I would like to weigh in and let you guys know that Facebook would greatly appreciate these changes to WebVTT and the cue APIs to properly support Live captioning. Please let us know if there's anything we can do to help get this on the way.

silviapfeiffer commented 7 years ago

@DanielBaulig thanks, feedback from large sites like Facebook about the need for such features is really useful to get browsers interested

nigelmegitt commented 7 years ago

This model is highly stateful in the receiver. This means that if a user begins watching a set of incremental cues part way through their build the behaviour is likely to be inconsistent at best. Similarly if a user does a live-rewind, reproducing the correct on-screen text is harder than it needs to be. Experience from the broadcast industry shows that this leads to impaired audience experience, and newer methods for carrying live subtitles do not reproduce this behaviour - it just doesn't work very well as an architecture.

Instead, systems that reproduce the new current presentation, and add incrementally to it, avoid this problem. For example for a subtitle that builds up word by word, send:

  1. The
  2. The first
  3. The first sentence.

etc. You might want to think about an alternate architecture that is more robust in these kinds of use cases.

By the way, using 608 as a starting point here is probably unhelpful and misleading, since "mostly they create the kind of commands that CEA608 supports" is a generalisation with some very large exceptions. Much of the world does use 608, and much of it does not.

silviapfeiffer commented 7 years ago

It has a certain attraction to send "replacement" cues, i.e. a cue that would replace what's already there with something more complete:

However, there are also challenges:

nigelmegitt commented 7 years ago

These challenges are I think caused by the starting point of specifying no end time for a cue, and then keeping it open or replace it. The alternative is to specify some end time that is a prediction of the future, and rather than having a 'replace' semantic, have an 'adjust end' semantic on a previous cue. To amend my previous example:

  1. 00:00:00 -> 00:00:05 The
  2. 00:00:01 -> 00:00:06, Change cue 1 end to 00:00:01, The first
  3. 00:00:02 -> 00:00:07, Change cue 2 end to 00:00:02, The first sentence.

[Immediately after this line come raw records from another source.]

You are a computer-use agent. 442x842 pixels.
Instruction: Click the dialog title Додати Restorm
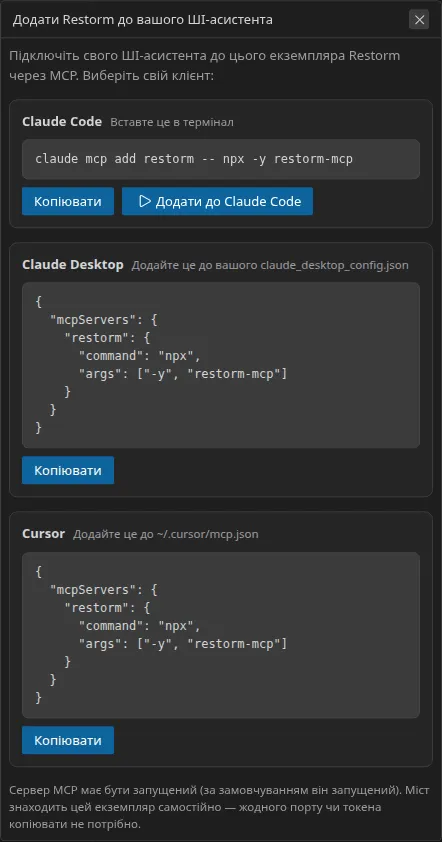[x=142, y=20]
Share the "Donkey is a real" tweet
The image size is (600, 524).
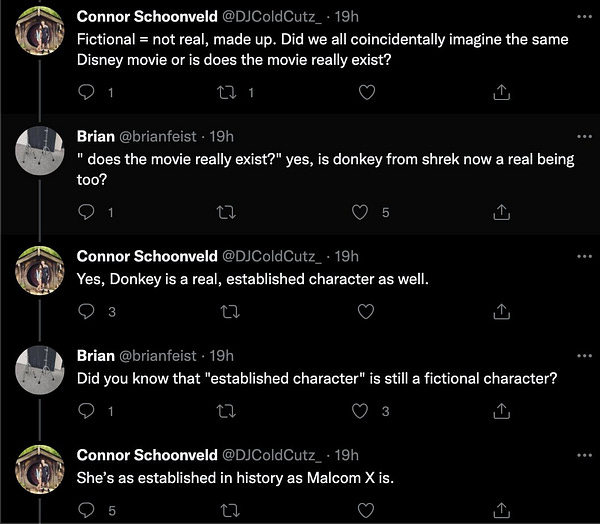502,311
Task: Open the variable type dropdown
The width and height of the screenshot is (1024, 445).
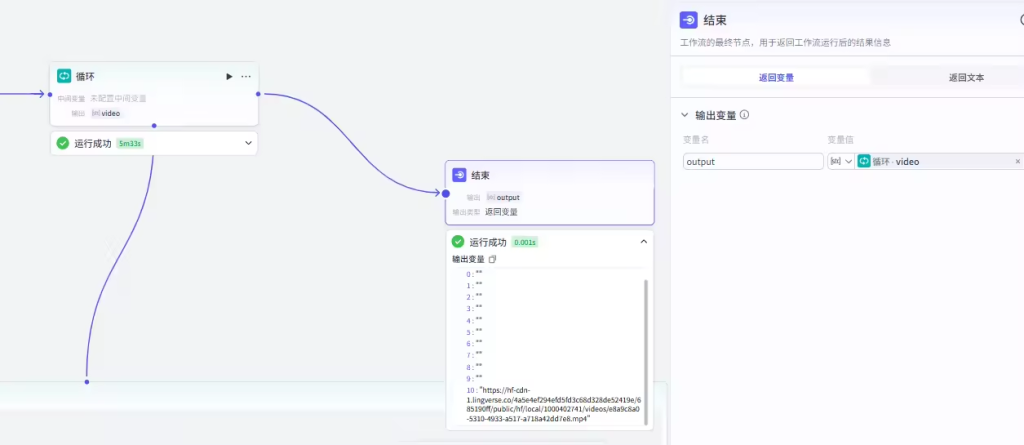Action: tap(841, 161)
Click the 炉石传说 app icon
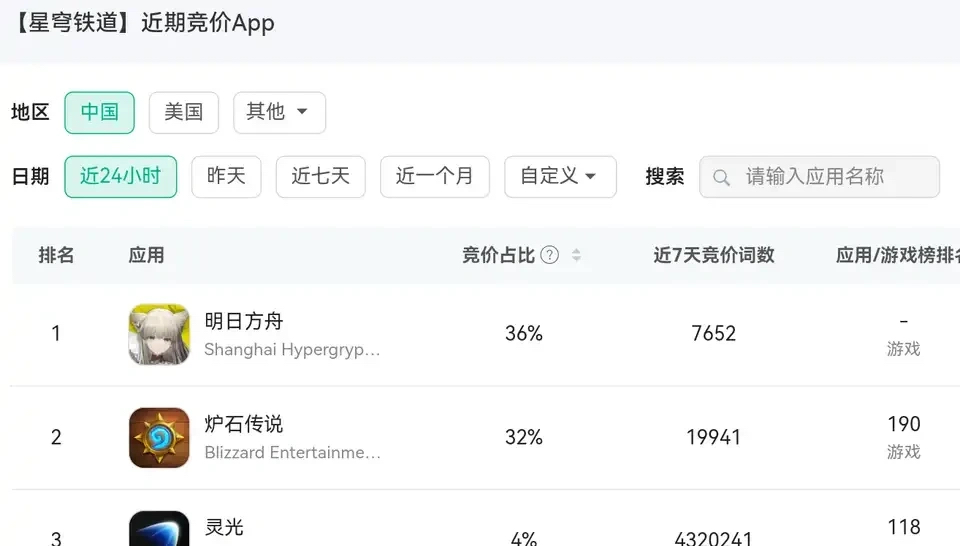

etc. That way if the receiver has the previous cues then it can adjust them, and if it does not then there is no action to take.

This is easy to present visually; the only downside of it is that there is no information that allows other parts of the system to identify that all three of those cues represent the same content, though that could possibly be done using some other identifier than the cue identifier, if there is a use case for it.

silviapfeiffer commented 7 years ago

So that's semantically problematic because now you're dealing with 3 different cues rather than a single one that is successively created. Also, you are still replacing the previous cue - you're not replacing content, but replacing end time.

Both of these issues are likely minor issues, so yes, this is an alternative.